Problem description
Please reproduce all of the lines below, word for word and in full.

Dataset extract

---*---

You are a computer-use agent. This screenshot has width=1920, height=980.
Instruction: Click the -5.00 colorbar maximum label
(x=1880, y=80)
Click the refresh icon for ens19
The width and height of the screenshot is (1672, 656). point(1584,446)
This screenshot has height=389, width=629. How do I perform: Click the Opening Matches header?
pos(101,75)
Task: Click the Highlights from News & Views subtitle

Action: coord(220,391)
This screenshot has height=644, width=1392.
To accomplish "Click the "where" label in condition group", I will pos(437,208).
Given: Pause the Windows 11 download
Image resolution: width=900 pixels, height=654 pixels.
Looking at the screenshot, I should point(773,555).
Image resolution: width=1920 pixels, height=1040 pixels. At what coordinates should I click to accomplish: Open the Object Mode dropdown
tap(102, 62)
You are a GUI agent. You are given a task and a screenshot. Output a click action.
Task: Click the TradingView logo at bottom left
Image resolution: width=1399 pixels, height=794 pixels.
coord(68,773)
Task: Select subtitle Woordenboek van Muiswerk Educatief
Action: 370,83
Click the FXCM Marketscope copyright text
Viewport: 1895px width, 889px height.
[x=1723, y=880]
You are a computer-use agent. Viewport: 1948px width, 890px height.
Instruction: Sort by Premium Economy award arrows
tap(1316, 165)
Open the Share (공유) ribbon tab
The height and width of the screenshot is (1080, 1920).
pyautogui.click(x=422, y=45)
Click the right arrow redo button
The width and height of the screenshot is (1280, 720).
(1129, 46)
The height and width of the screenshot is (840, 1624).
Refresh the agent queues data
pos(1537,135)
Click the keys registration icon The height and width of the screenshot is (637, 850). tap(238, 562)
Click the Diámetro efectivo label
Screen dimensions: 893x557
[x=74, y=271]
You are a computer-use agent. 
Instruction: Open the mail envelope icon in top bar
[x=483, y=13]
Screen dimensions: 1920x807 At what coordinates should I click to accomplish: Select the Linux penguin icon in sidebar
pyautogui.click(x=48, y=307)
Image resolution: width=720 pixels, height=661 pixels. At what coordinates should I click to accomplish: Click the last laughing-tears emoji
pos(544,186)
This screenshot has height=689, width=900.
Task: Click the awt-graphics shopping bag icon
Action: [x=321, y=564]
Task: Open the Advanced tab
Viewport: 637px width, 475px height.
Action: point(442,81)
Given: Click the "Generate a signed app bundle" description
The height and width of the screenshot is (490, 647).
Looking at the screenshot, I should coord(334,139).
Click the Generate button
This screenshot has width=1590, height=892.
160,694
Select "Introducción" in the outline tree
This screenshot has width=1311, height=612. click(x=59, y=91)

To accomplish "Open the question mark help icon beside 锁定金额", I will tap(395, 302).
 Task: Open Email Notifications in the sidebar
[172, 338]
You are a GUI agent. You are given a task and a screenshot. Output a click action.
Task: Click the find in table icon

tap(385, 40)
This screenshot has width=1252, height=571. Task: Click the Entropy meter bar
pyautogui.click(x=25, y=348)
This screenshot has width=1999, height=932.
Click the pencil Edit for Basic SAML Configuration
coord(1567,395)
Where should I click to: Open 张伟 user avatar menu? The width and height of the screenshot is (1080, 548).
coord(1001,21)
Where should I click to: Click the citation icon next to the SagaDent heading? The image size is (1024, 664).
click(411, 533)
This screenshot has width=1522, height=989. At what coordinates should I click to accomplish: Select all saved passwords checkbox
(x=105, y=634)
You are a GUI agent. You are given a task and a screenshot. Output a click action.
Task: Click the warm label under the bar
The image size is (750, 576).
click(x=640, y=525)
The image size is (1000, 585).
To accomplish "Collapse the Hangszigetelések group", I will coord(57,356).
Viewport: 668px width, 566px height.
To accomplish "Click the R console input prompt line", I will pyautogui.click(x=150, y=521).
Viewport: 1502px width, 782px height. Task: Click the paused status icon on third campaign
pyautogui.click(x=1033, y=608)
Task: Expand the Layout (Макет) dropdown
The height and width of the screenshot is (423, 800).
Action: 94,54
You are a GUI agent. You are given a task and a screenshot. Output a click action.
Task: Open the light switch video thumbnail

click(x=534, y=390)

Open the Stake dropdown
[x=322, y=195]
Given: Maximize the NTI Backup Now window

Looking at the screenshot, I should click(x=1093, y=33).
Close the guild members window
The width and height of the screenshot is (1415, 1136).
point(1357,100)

---*---

Exercise solution
You are a computer-use agent. This screenshot has width=1920, height=980.
Instruction: Click the -5.00 colorbar maximum label
(x=1880, y=80)
Click the refresh icon for ens19
The width and height of the screenshot is (1672, 656). point(1584,446)
This screenshot has height=389, width=629. How do I perform: Click the Opening Matches header?
pos(101,75)
Task: Click the Highlights from News & Views subtitle

Action: coord(220,391)
This screenshot has height=644, width=1392.
To accomplish "Click the "where" label in condition group", I will pos(437,208).
Given: Pause the Windows 11 download
Image resolution: width=900 pixels, height=654 pixels.
Looking at the screenshot, I should point(773,555).
Image resolution: width=1920 pixels, height=1040 pixels. At what coordinates should I click to accomplish: Open the Object Mode dropdown
tap(102, 62)
You are a GUI agent. You are given a task and a screenshot. Output a click action.
Task: Click the TradingView logo at bottom left
Image resolution: width=1399 pixels, height=794 pixels.
coord(68,773)
Task: Select subtitle Woordenboek van Muiswerk Educatief
Action: 370,83
Click the FXCM Marketscope copyright text
Viewport: 1895px width, 889px height.
[x=1723, y=880]
You are a computer-use agent. Viewport: 1948px width, 890px height.
Instruction: Sort by Premium Economy award arrows
tap(1316, 165)
Open the Share (공유) ribbon tab
The height and width of the screenshot is (1080, 1920).
pyautogui.click(x=422, y=45)
Click the right arrow redo button
The width and height of the screenshot is (1280, 720).
(1129, 46)
The height and width of the screenshot is (840, 1624).
Refresh the agent queues data
pos(1537,135)
Click the keys registration icon The height and width of the screenshot is (637, 850). tap(238, 562)
Click the Diámetro efectivo label
Screen dimensions: 893x557
[x=74, y=271]
You are a computer-use agent. 
Instruction: Open the mail envelope icon in top bar
[x=483, y=13]
Screen dimensions: 1920x807 At what coordinates should I click to accomplish: Select the Linux penguin icon in sidebar
pyautogui.click(x=48, y=307)
Image resolution: width=720 pixels, height=661 pixels. At what coordinates should I click to accomplish: Click the last laughing-tears emoji
pos(544,186)
This screenshot has height=689, width=900.
Task: Click the awt-graphics shopping bag icon
Action: [x=321, y=564]
Task: Open the Advanced tab
Viewport: 637px width, 475px height.
Action: point(442,81)
Given: Click the "Generate a signed app bundle" description
The height and width of the screenshot is (490, 647).
Looking at the screenshot, I should coord(334,139).
Click the Generate button
This screenshot has width=1590, height=892.
160,694
Select "Introducción" in the outline tree
This screenshot has width=1311, height=612. click(x=59, y=91)

To accomplish "Open the question mark help icon beside 锁定金额", I will tap(395, 302).
 Task: Open Email Notifications in the sidebar
[172, 338]
You are a GUI agent. You are given a task and a screenshot. Output a click action.
Task: Click the find in table icon

tap(385, 40)
This screenshot has width=1252, height=571. Task: Click the Entropy meter bar
pyautogui.click(x=25, y=348)
This screenshot has width=1999, height=932.
Click the pencil Edit for Basic SAML Configuration
coord(1567,395)
Where should I click to: Open 张伟 user avatar menu? The width and height of the screenshot is (1080, 548).
coord(1001,21)
Where should I click to: Click the citation icon next to the SagaDent heading? The image size is (1024, 664).
click(411, 533)
This screenshot has width=1522, height=989. At what coordinates should I click to accomplish: Select all saved passwords checkbox
(x=105, y=634)
You are a GUI agent. You are given a task and a screenshot. Output a click action.
Task: Click the warm label under the bar
The image size is (750, 576).
click(x=640, y=525)
The image size is (1000, 585).
To accomplish "Collapse the Hangszigetelések group", I will coord(57,356).
Viewport: 668px width, 566px height.
To accomplish "Click the R console input prompt line", I will pyautogui.click(x=150, y=521).
Viewport: 1502px width, 782px height. Task: Click the paused status icon on third campaign
pyautogui.click(x=1033, y=608)
Task: Expand the Layout (Макет) dropdown
The height and width of the screenshot is (423, 800).
Action: 94,54
You are a GUI agent. You are given a task and a screenshot. Output a click action.
Task: Open the light switch video thumbnail

click(x=534, y=390)

Open the Stake dropdown
[x=322, y=195]
Given: Maximize the NTI Backup Now window

Looking at the screenshot, I should click(x=1093, y=33).
Close the guild members window
The width and height of the screenshot is (1415, 1136).
point(1357,100)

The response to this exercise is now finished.